CV measurements were carried out after the completion of 60 cycles at a scan rate of 0.1 mV·s⁻¹ (Figure 5c,f). The CV curves of the NC samples have a similar shape, which is typical for carbon materials. The quasi-rectangular shape of the CV curves indicates the capacitive behavior of the NC materials. The redox peaks at ca. 0.1/0.2 V vs. Li/Li⁺ or Na/Na⁺ are attributed to the intercalation/extraction of lithium or sodium between graphitic layers. Wide peaks at 0.7/1.8 V vs. Li/Li⁺ or Na/Na⁺ can be associated with the reaction of alkali-metal ions with oxygen- or nitrogen-containing functional groups [53]. Among all the electrodes, NC-650 has a CV shape closer to a rectangular shape and the most intensive peaks at 0.1/0.2 and 0.7/1.8 V. In addition, NC-650 in LIBs shows the largest area limited by the CV curve, implying the best charge storage performance. This result is directly related to the specific surface of the material and the pore volume, which directly affect the number of electrochemically active centers and the accumulation of Li⁺ ions rather than Na⁺ ions. The samples synthesized at higher temperatures have lower numbers of these active centers for alkaline metal adsorption sites than NC-650. Obviously, the NC-650 material has excellent capability, reversibility, and stability in both LIBs and SIBs.

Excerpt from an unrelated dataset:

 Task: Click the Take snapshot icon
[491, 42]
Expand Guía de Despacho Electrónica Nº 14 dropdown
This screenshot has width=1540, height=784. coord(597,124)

Since NC-650 demonstrates excellent performance in both LIBs and SIBs, the electrochemical kinetics of the NC-650 electrode with respect to lithium and sodium ion electrochemical storage were examined using CV measurements at various scanning rates from 0.1 to 1.0 mV·s⁻¹ (Figure 6a,c). The contribution of pseudocapacitive behavior and diffusion-controlled processes to the electrochemical storage process could be quantitatively estimated through the following equation: i(v) = k₁v + k₂v^1/2, where i(v) is the total current, k₁v is the current from a surface-controlled charge storage process (capacitive behavior), and k₂v^1/2 is the current from a diffusion-controlled process (diffusion), respectively. Figure 6b,d show the capacitive and diffusion contributions to the total capacity of NC-650 in LIBs and SIBs at different sweep rates. In LIBs, the capacitance-driven contribution is 45% at 0.1 mV·s⁻¹, and it gradually increases to 72% with an increase in the scan rate to 1.0 mV·s⁻¹ (Figure 6b). Figure 6c shows that the capacitive contribution to the SIB capacity is 67% at a sweep rate of 0.1 mV·s⁻¹, and, with an increase in the scan rate to 1.0 mV·s⁻¹, the diffusion contribution is depressed, while the capacitive contribution is enhanced to 86% (Figure 6d). These results demonstrate that storing both Li⁺ and Na⁺ ions in the highly porous NC-650 material is dominated by the capacitive process, indicating fast electrochemical reaction kinetics and, as a result, excellent rate performance. However, in the case of Li⁺ ion diffusion-controlled capacity, the contribution is much larger than for Na⁺ ions. The discharge–charge and CV curves of the NC-750 and NC-850 electrodes are very similar to the NC-650 electrode, but lower capacity values were obtained for these samples. Since the drop in capacity with an increase in the synthesis temperature does not strongly depend on the current density, it can be assumed that in NC-750 and NC-850, as in NC-650, fast charge processes and the capacitive contribution predominated.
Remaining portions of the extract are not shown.